After 33 years, I think that aspect of healing is starting to make sense. Some days I wake up and start to feel like myself again. I wear color, and everything around me feels a bit brighter. Other days, the smallest reminder of past pain pops up, and I am right back in the thick of it.
Those tiny moments of remembrance often feel the most painful. They can make you feel like a failure, like all of the healing work you’ve done has been for nothing. But I don’t think that’s true.
No matter how hard you try, you can’t erase your past. You can’t erase what’s happened to you. Yes, you can work on getting through things, and you can find ways to cope, but you cannot pretend that what you experienced never happened.
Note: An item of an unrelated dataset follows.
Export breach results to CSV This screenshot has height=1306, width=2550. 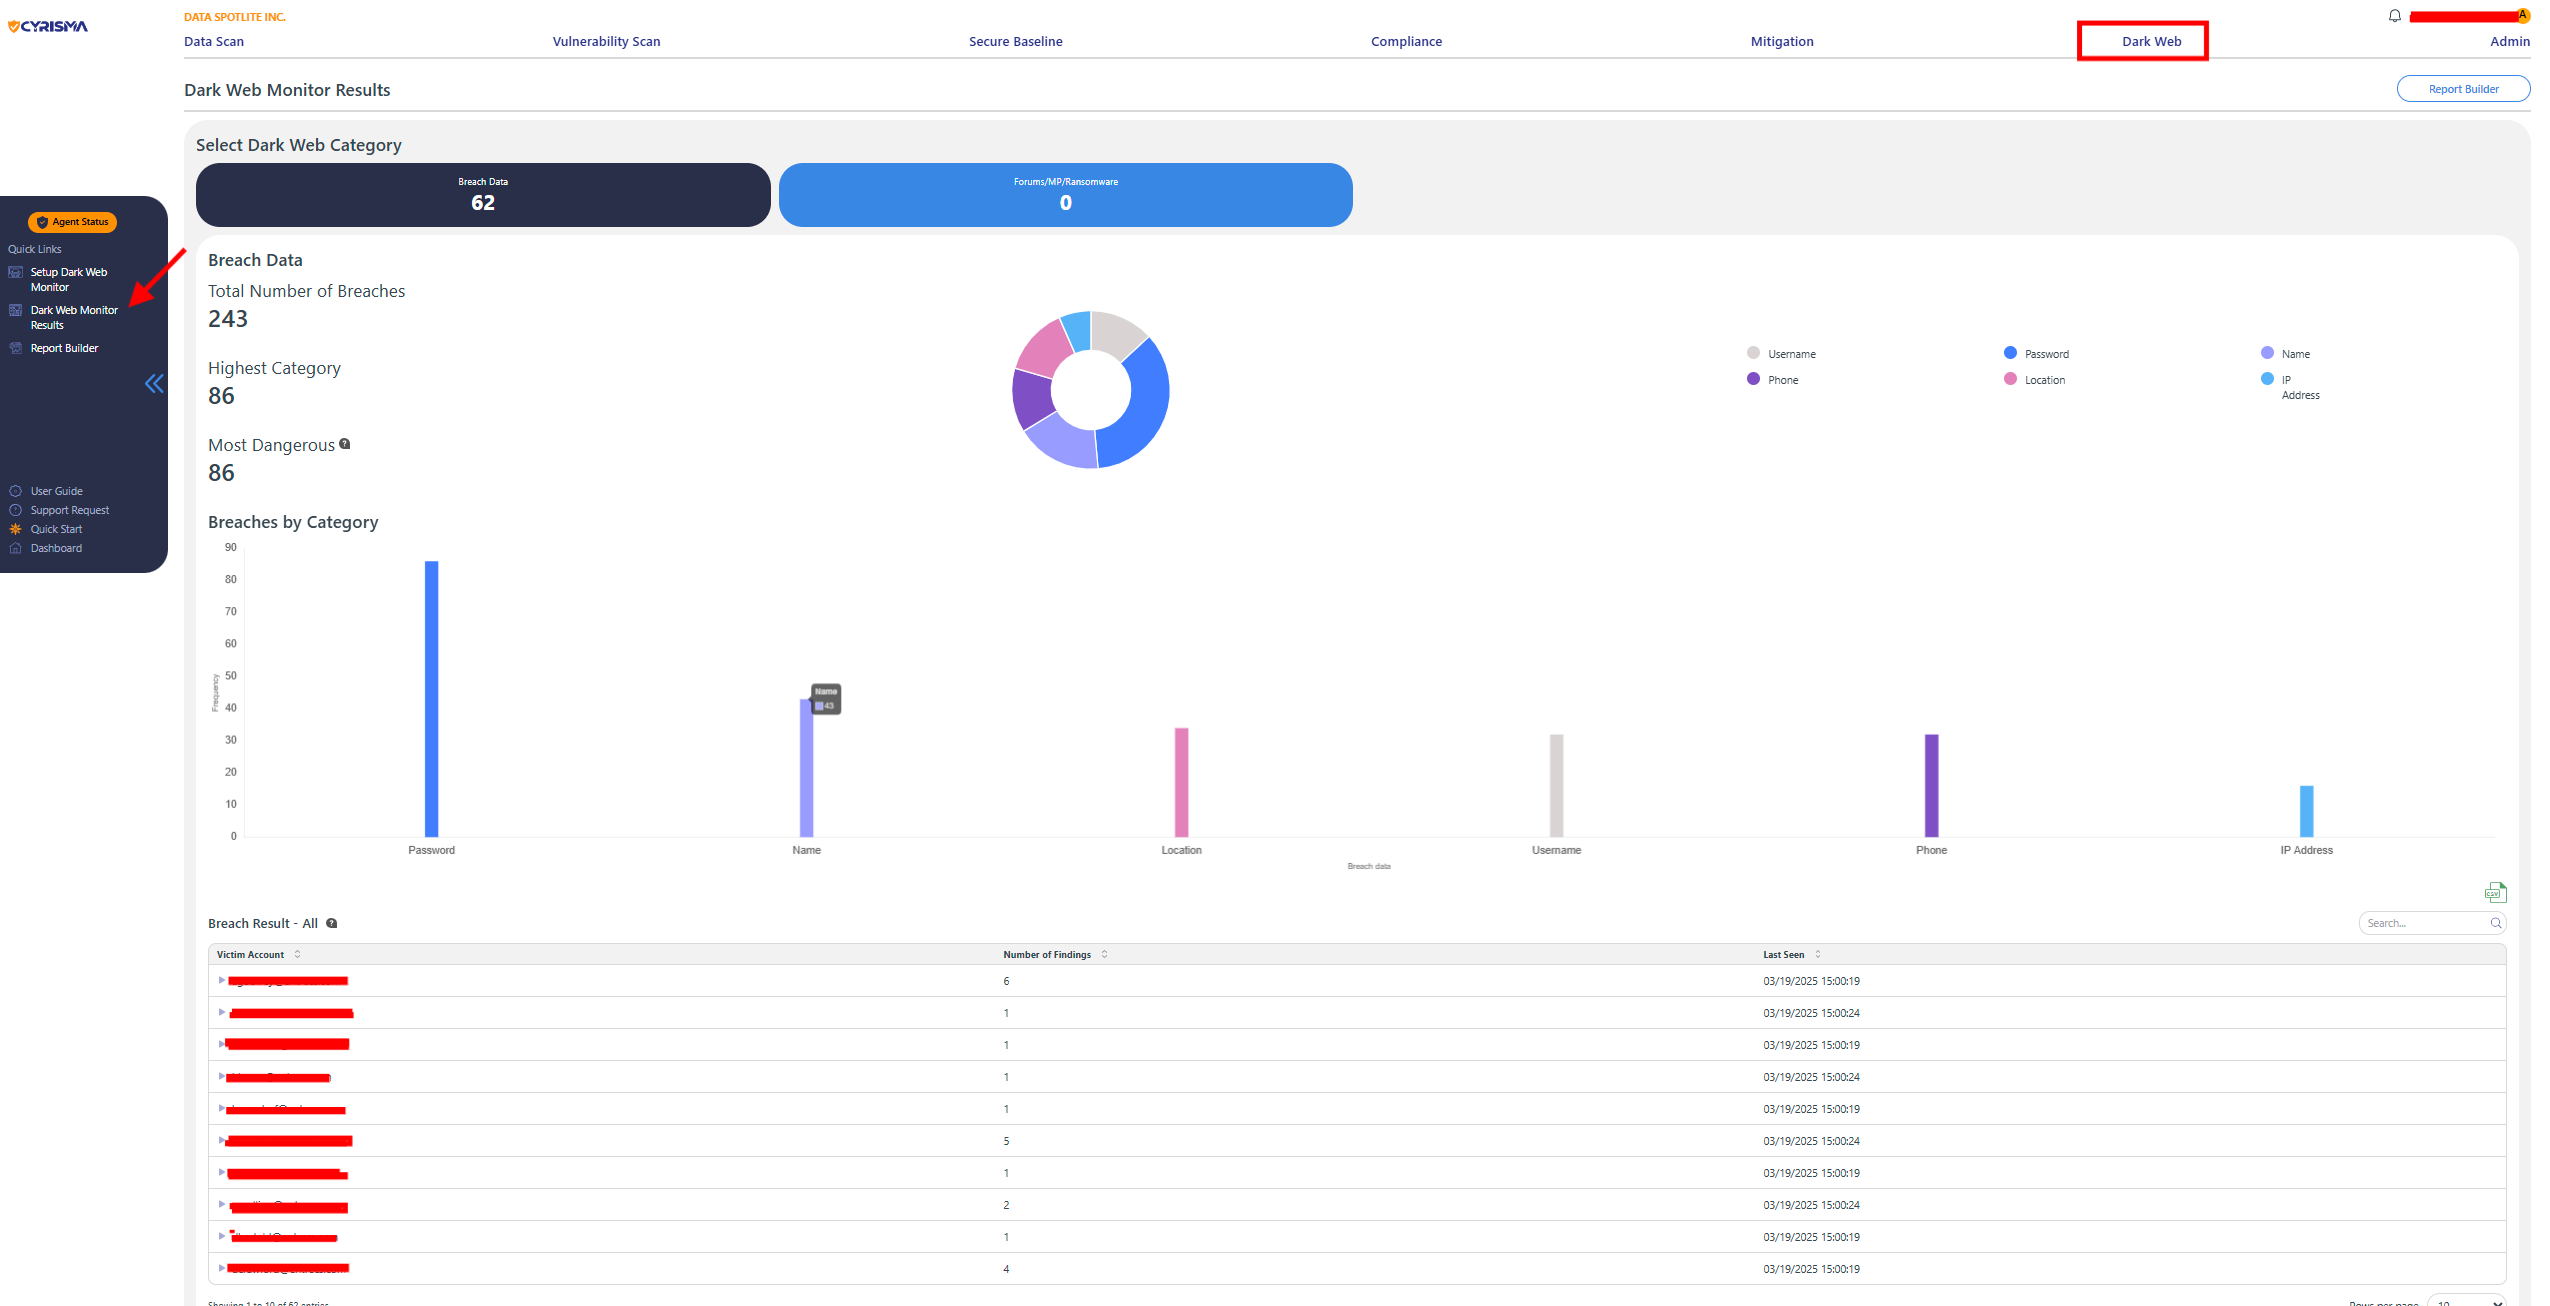[2495, 892]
For every moment you feel like yourself again, you can expect a moment where it feels like your world crashes down around you. Being healed or on your healing journey doesn’t mean that everything is perfect. It means that, among all of the terrible things happening, you still see the light. You can still wear the colorful dress and drink your iced coffee, and start to feel like yourself again.
The good and the bad will always exist together. The key is not letting the bad stop you from moving forward.
This past semester, I had a student with the same first name as my abusive ex-boyfriend. This had never happened to me before, and I was embarrassed that simply having to say or type his name upset me. After ten years, I can still barely say my ex’s name without having a physical and emotional reaction to it. Each time I had to address my student, I had to remind myself that it was just a name and not a reflection of the person.
By the end of the semester, I convinced myself that having this student was a way for me to make peace with the name. A name is just a name and not reflective of every person who has it. It sounds silly to say that out loud, but you have to have these kinds of conversations with yourself when you are healing. You have to talk yourself through the pain and remind yourself that what happened in the past was in the past. And it happening then does not mean that it will happen now.
I am healing, and that does not mean that I am perfect.
Healing is not perfect. The sooner you recognize that, the sooner you’ll find yourself on the other side of whatever is hurting you right now. You will run into past reminders and difficult moments. Some days they will leave you frozen, and that is okay. But, on other days, you will have the choice to stay in that difficult moment or fight your way through it.
I promise you: Healing is always worth the fight.